#### [必要な作業]
a) 本文の次の一文を英語に訳しなさい。「また世間的な認知度が高くなれば、企業や制作会社の方から依頼されることもあり、高単価の仕事も多くなるでしょう。」
b) 本文では、イラストレーターを続けるうえでの一番のメリットは何だとされていますか。
c) 本文の「イラストレーターのメリット・デメリット」から「イラストレーターを続けるうえで一番のメリットになるでしょう。」までを、「高収入」を「安定した収入」に置き換えて書き直しなさい。

#### [本文]
実力が高ければ雑誌や広告でも採用され、知名度も上がることもあるため、非常に夢のあるのがフリーランスのイラストレーターです。
また世間的な認知度が高くなれば、企業や制作会社の方から依頼されることもあり、高単価の仕事も多くなるでしょう。
どちらの働き方を選ぶとしても、より良い作品を世間に発表し、認知度を上げていくことがイラストレーターにとっては重要なポイントとなります。
イラストレーターのメリット・デメリット
イラストレーターとして生きていくうえで、メリットとデメリットは何があるのでしょうか。
それぞれについて細かく見ていきましょう。
イラストレーターのメリット
イラストレーターを続けていくうえで、メリットとなるのは次の点です。
- 好きなことを仕事にできる
- 仕事へのやる気に繋がる
- 場所を選ばずに仕事ができる
- 高収入を狙える
好きなことを仕事にできる
イラストレーターを続けるうえで一番のメリットになるでしょう。

#### [抽出データ]
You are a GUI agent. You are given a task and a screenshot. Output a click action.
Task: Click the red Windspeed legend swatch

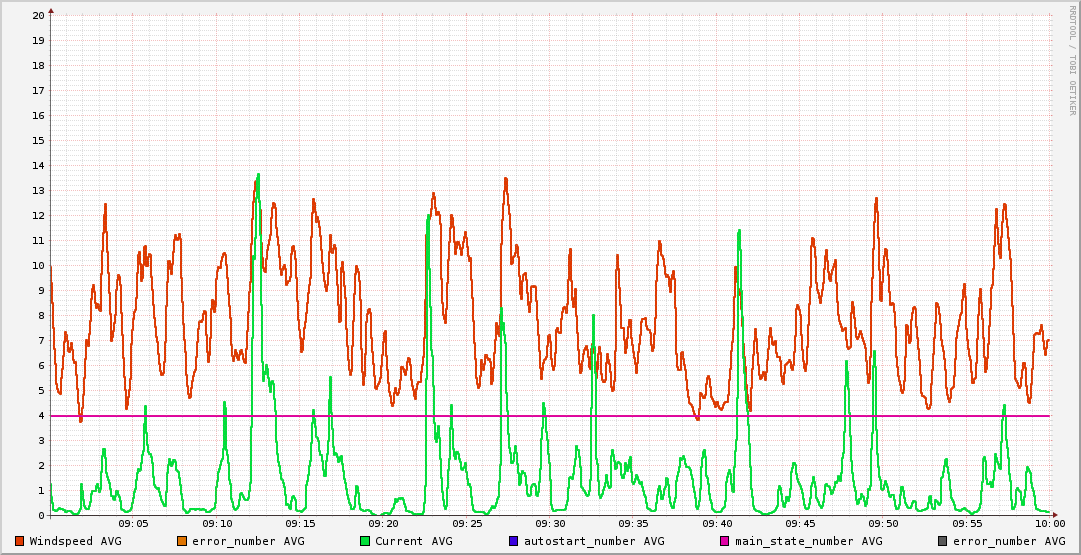tap(20, 541)
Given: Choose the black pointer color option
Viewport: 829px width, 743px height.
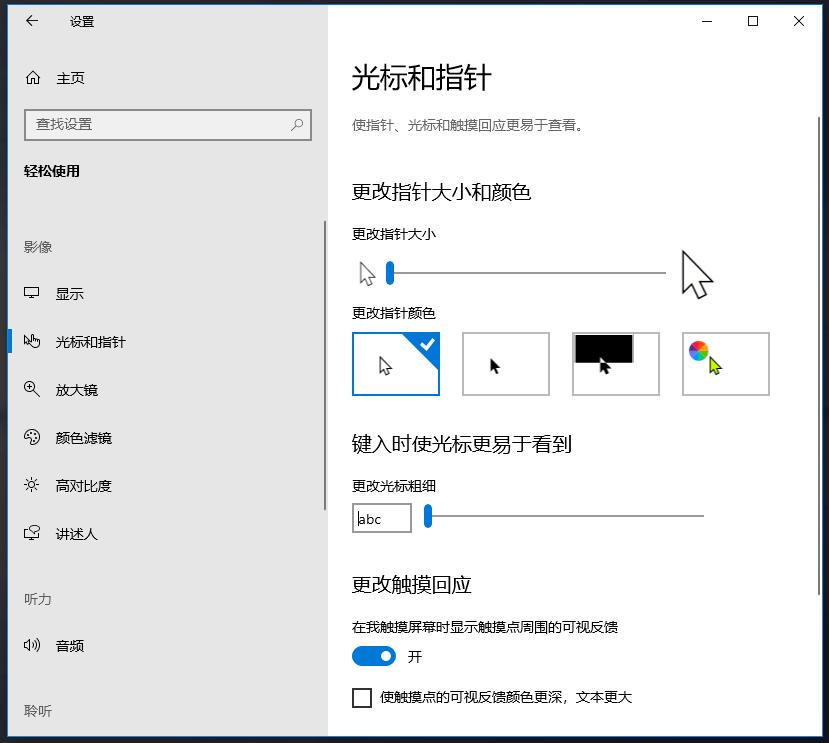Looking at the screenshot, I should [x=506, y=364].
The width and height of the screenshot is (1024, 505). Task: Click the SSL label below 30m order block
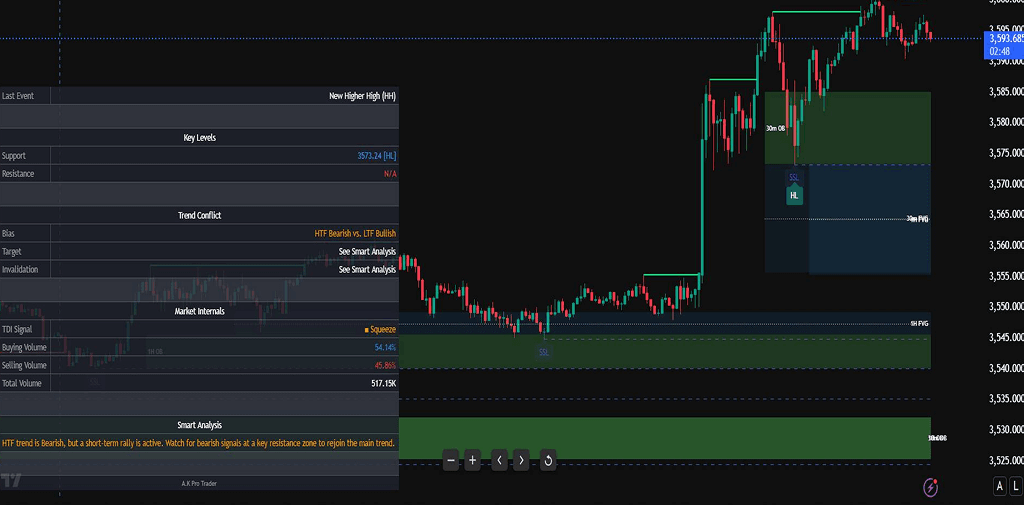[794, 177]
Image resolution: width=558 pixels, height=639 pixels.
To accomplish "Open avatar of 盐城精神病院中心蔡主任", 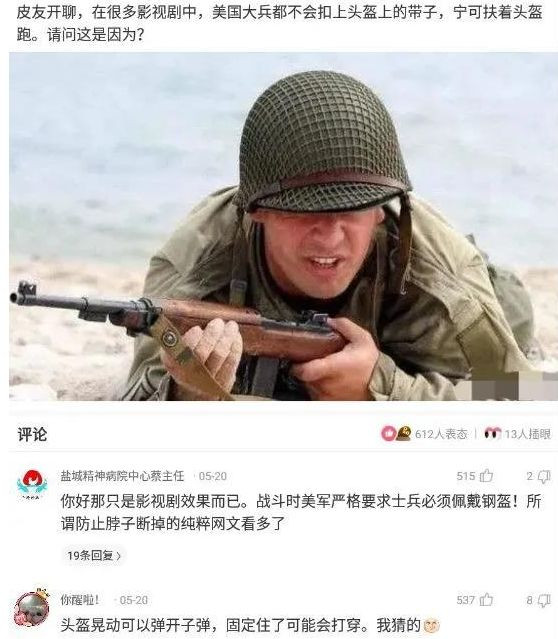I will [x=32, y=484].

#### [課題の解答]
a) Also, once public recognition grows, requests may come from companies and production studios, and high-paying work will likely increase.

b) 好きなことを仕事にできることです。

c)
イラストレーターのメリット・デメリット
イラストレーターとして生きていくうえで、メリットとデメリットは何があるのでしょうか。
それぞれについて細かく見ていきましょう。
イラストレーターのメリット
イラストレーターを続けていくうえで、メリットとなるのは次の点です。
- 好きなことを仕事にできる
- 仕事へのやる気に繋がる
- 場所を選ばずに仕事ができる
- 安定した収入を狙える
好きなことを仕事にできる
イラストレーターを続けるうえで一番のメリットになるでしょう。